### EXCERPT
* * *

January 16, 2016
photo: Deepak Adikhari
Today, finally, Nepal formally commenced the reconstruction process, nearly nine months after the massive earthquake on April 25 last year.
President Bidya Devi Bhandari and Prime Minister Khadga Prasad Sharma Oli inaugurated the much-delayed reconstruction in separate functions held in the Nepalese Capital Kathmandu on Saturday.
Government officials said that they will reconstruct about 1 million homes and buildings damaged by the massive earthquake and will also start collecting billions of aid pledged by the foreign donors during the International Conference on Nepal's Reconstruction held on June 8.
Foreign donor agencies and countries have pledged 4.1 billion U.S. dollars in aid to help Nepal rebuild after the earthquake.
Why the long delay? Political infighting
It took eight months for Nepal’s bickering political parties to approve a reconstruction bill. That was the first step.
Then, last month, the government appointed civil engineer Sushil Gyewali as CEO of Nepal’s National Reconstruction Authority (NRA).
The NRA is entrusted to handle the rebuilding of collapsed houses, office buildings, schools, hospitals and roads, and will be empowered to bypass spending rules to get the work done more quickly.

* * *

### DATASET CONTENT
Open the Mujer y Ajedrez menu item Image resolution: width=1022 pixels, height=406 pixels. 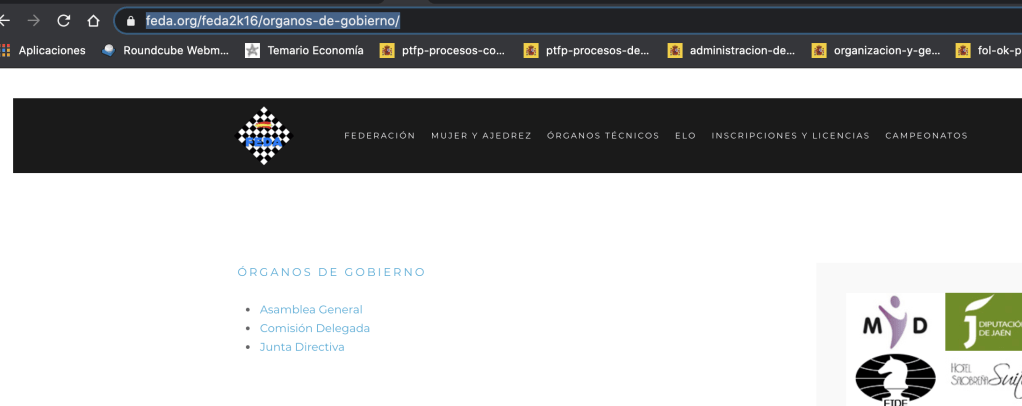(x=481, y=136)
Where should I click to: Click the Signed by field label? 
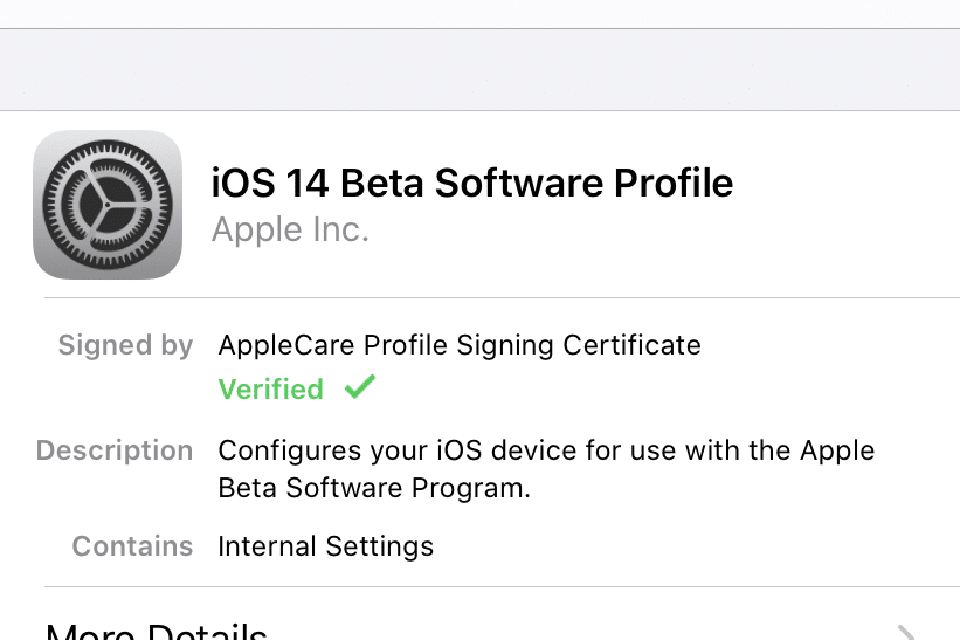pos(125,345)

* * *

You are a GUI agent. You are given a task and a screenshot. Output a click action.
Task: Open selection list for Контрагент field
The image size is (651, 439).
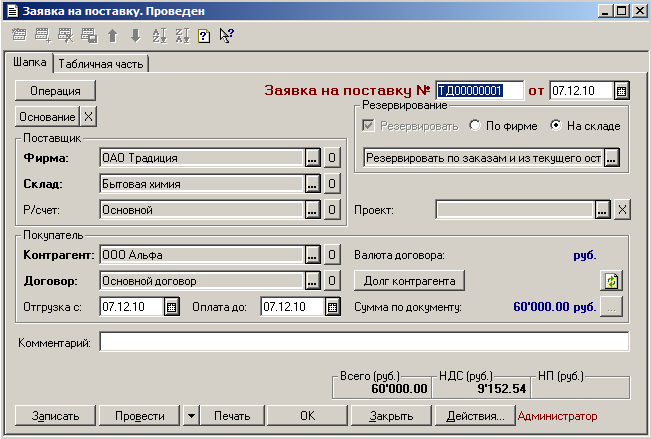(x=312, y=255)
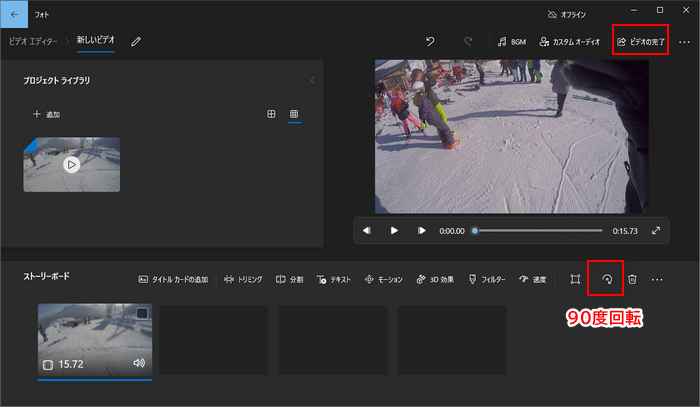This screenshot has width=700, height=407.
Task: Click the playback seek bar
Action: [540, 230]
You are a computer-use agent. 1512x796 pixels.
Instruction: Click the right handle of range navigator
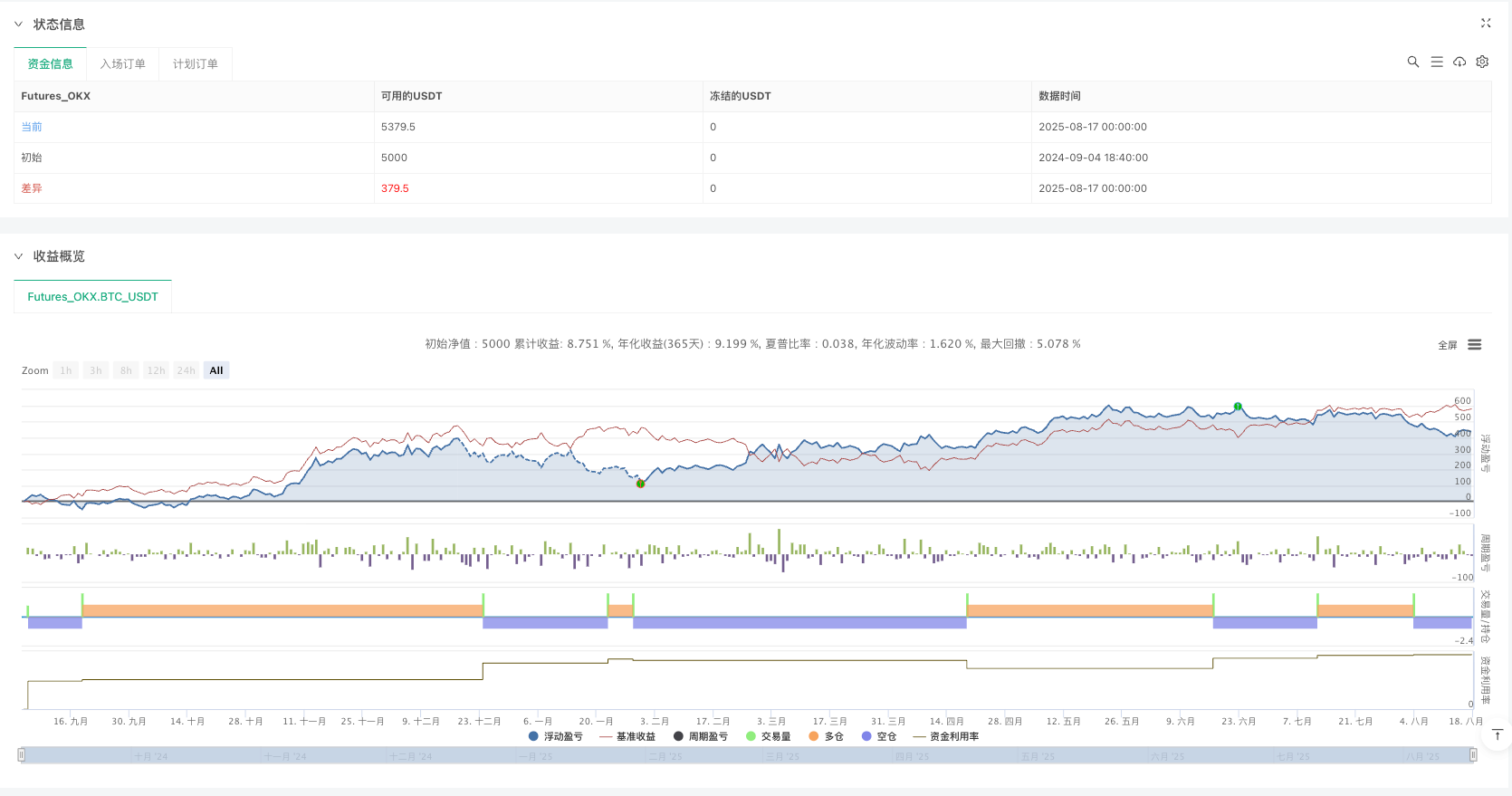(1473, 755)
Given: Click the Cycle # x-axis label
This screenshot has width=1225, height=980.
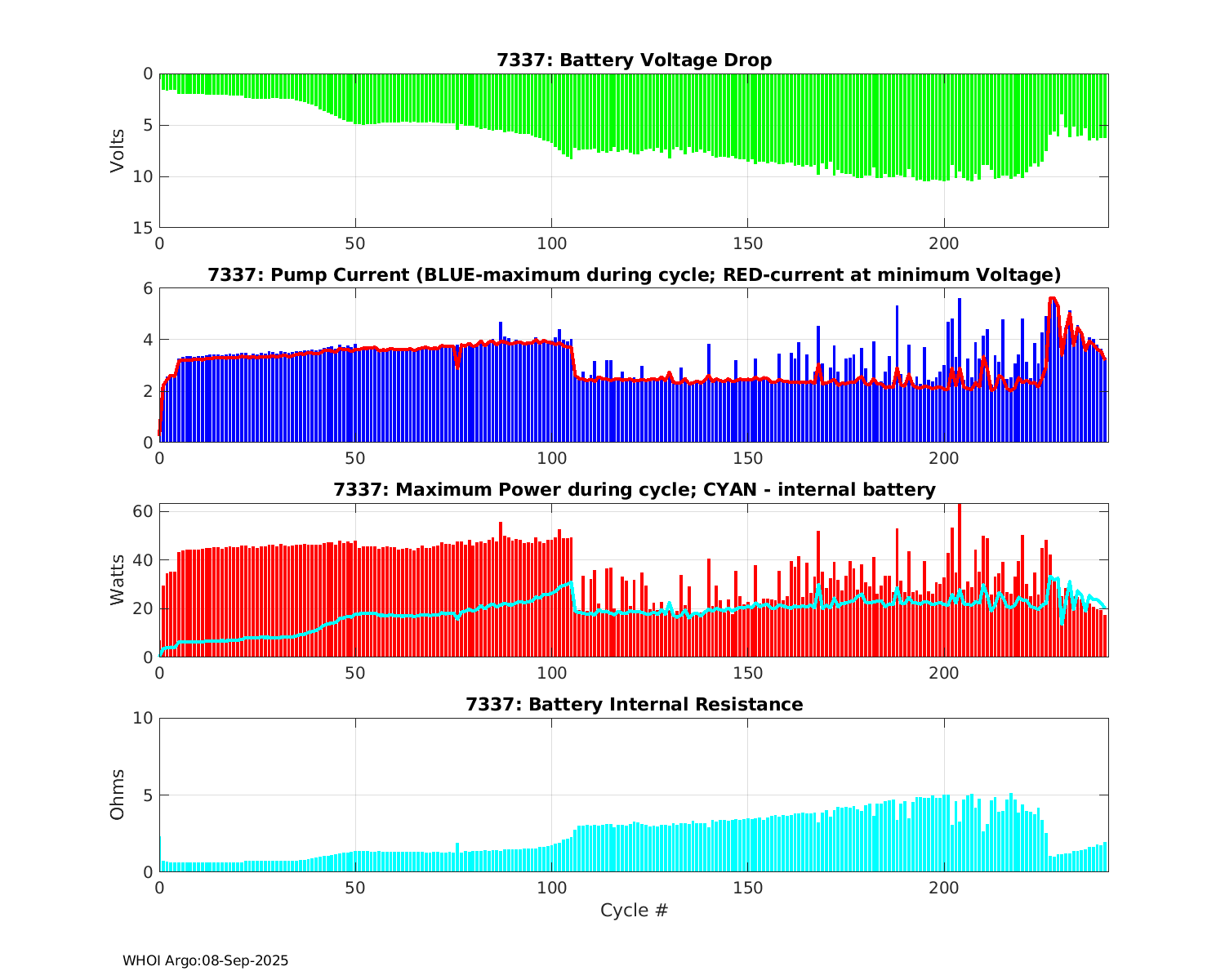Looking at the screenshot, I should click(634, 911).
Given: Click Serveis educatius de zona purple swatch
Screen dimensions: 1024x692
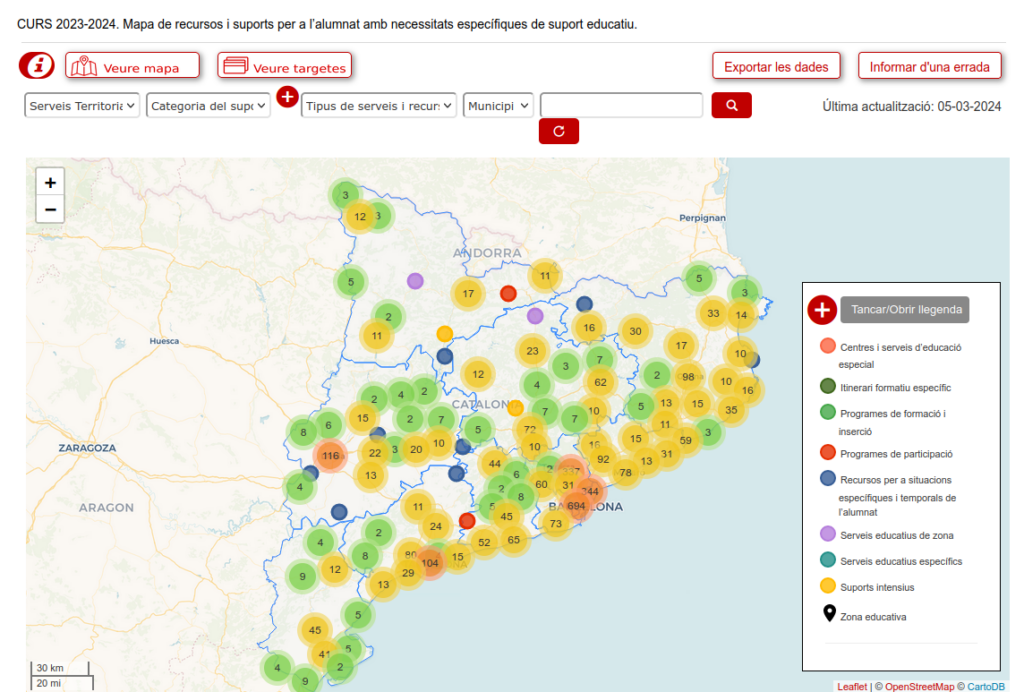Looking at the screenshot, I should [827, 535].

* * *

### DIRECTIONS
1 – According to the article on Nepal's earthquake reconstruction, how much aid did foreign donor agencies and countries pledge?
2 – Please carry on the article on Nepal's earthquake reconstruction, picking up after its final sentence.

### ANSWERS FOR EACH ITEM
1 – 4.1 billion U.S. dollars.

2 –
This week, Gyewali told the media that actual reconstruction work would begin in another three months to coincide with the quake’s first anniversary. In the meantime, the NRA is now preparing to deploy personnel to the 14 districts hardest-hit by the quakes.
"1,600 engineers will train technicians to build safer houses and coordinate between the government offices," Gyawali said.
But first proper identification of actual victims needs to be gathered. Apparently, astoundingly, this process has not yet been accomplished.
Gyewali added: "So the [reconstruction] authority needs to carry out detailed damage assessments and identify genuine victims, and this may take around three months."
The earthquake and ensuing aftershocks claimed nearly 9,000 lives.
Hundreds of thousands of people are still homeless in the harsh winter weather in Nepal's remote villages hit by the earthquake. For them, the next three months will be long ones. They are hopeful but, given the government’s deplorable track record, they are not holding their breath.